Dans la quête de sa première coupe du monde, l’équipe de France 98 avait dû venir à bout, en huitièmes de finale d’une coriace équipe paraguayenne dont le gardien de l’époque José Luis Chilavert avait cristallisé toutes les attentions.
L’angoisse de l’élimination
Ce soir, la configuration était étrangement ressemblante avec comme homme à planter : Vincent Enyeama, sorte de réincarnation du gardien paraguayen : même goût pour le but adverse (Enyeama a marqué plusieurs pénaltys dans sa carrière), même pouvoir charismatique sur son équipe et même carrure imposante. Alors forcement pour ceux qui se souviennent, le scénario ne pouvait être guère différent. Précipitation, impatience, nervosité et crispation sont les ingrédients de ce genre de confrontations où le doute ne fait que grandir au fur et à mesure que le gardien multiplie les prouesses.
Les huitièmes de finale : un stade ingrat
Les huitièmes de finale sont les premiers pas d’un chemin bordé, de part et d’autre, par les abymes d’un retour au pays. Comme si en pleine fête, la musique pouvait s’arrêter d’un coup sans prévenir. Pour les supposées grandes nations, c’est un rang qui ne sert à rien. Ni ridicule, ni glorieux, ce tour ne vous fait pas rêver quand vous avez connu l’excitation d’une demie ou d’une finale. Au moins l’Italie, l’Angleterre ou le Portugal auront des démissions, des dérives disciplinaires, des retraites internationales, des critiques disproportionnées… Mais ces nations, comme le Brésil, les Pays-Bas, la France, l’Allemagne (et demain l’Argentine) avaient tout à perdre au final. A peine leurs supporters se prêtaient-ils à rêver que leurs espoirs auraient pu prendre fin en 90 voire 120 minutes.

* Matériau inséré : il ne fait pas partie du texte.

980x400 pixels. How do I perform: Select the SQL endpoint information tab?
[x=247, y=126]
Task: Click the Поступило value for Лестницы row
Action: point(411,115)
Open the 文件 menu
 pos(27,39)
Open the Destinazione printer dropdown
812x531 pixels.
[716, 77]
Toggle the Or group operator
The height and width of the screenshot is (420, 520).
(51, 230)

Rien d’étonnant donc que l’on assiste à une série de matchs incroyablement crispants avec des équipes favorites qui déjouent et des outsiders qui s’emballent.

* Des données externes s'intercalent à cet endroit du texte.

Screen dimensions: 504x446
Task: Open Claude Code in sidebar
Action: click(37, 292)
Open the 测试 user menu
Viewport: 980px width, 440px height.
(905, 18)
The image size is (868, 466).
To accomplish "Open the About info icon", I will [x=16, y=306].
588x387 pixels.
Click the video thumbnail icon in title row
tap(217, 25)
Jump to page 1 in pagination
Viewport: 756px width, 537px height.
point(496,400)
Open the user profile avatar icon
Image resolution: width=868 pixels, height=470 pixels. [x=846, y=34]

Des Bleus solidaires et patients
C’est aussi cela qui rend les coupes du monde si belles car chaque tour offre une psychologie différente, où les qualités pour l’emporter requièrent tour à tour puissance athlétique, forme physique, expérience et enfin technique hors norme pour venir à bout d’adversaires aux profils si variés. Cette équipe de France n’a peut-être pas dans ses rangs un génie, comme Zidane, pour lui permettre d’aller au bout de cette magnifique coupe du monde mais contrairement à son ainé de 98, elle a su montrer davantage de sang-froid et de fraicheur physique pour tromper par deux fois ce “diable” d’Enyeama en 90 minutes et se qualifier pour les quarts de finale. Il n’y pas grand chose à dire individuellement sur ce match car on a le sentiment que c’est en équipe, que les Bleus se sont arc-boutés pour tenir, lorsque plus aucune passe n’arrivait à destination. C’est ensemble qu’ils ont repris l’ascendant dans ce match pour trouver la brèche grâce à une libération plus que jouissive de Paul Pogba.
Il était une fois en 82
Au prochain tour, nous allons vivre, contre l’Allemagne, la 3e manche d’un combat débuté en 82, poursuivi en 86 et qui n’a jamais pu se jouer lorsque la France marchait sur le toit du monde entre 98 et 2001. Cette confrontation de vendredi offre, par ailleurs, le rendez-vous tant redouté depuis le 6 décembre 2013, date du tirage au sort de cette coupe du monde.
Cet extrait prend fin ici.